### What to produce
Every record needs to come back as written, except for the pictures.

### Material for this exercise
++++++++
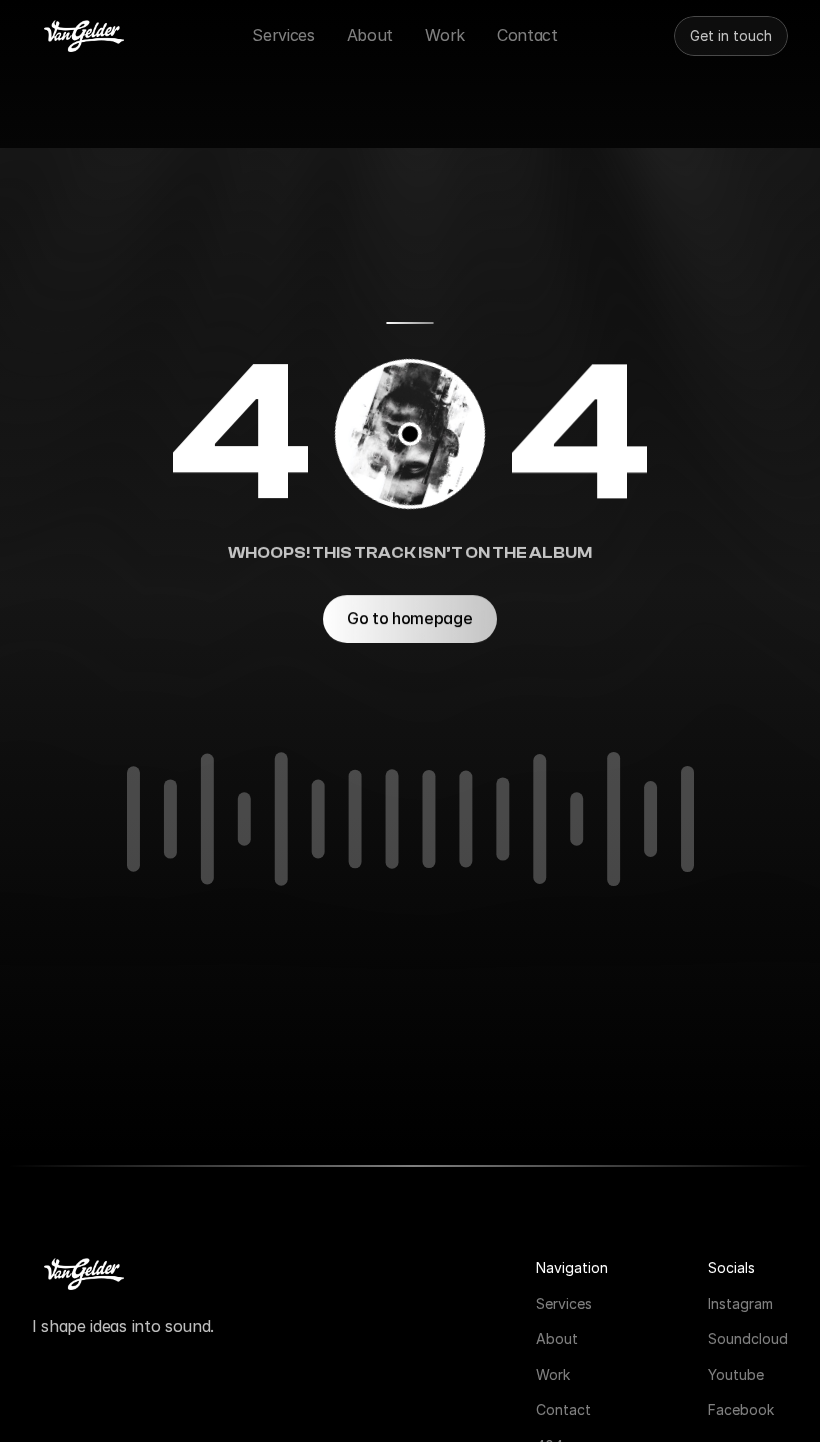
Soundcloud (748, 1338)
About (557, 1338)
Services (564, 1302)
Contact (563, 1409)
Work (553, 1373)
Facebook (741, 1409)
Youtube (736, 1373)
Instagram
++++++++
### Output of the task
Soundcloud (748, 1338)
About (557, 1338)
Services (564, 1302)
Contact (563, 1409)
Work (553, 1373)
Facebook (741, 1409)
Youtube (736, 1373)
Instagram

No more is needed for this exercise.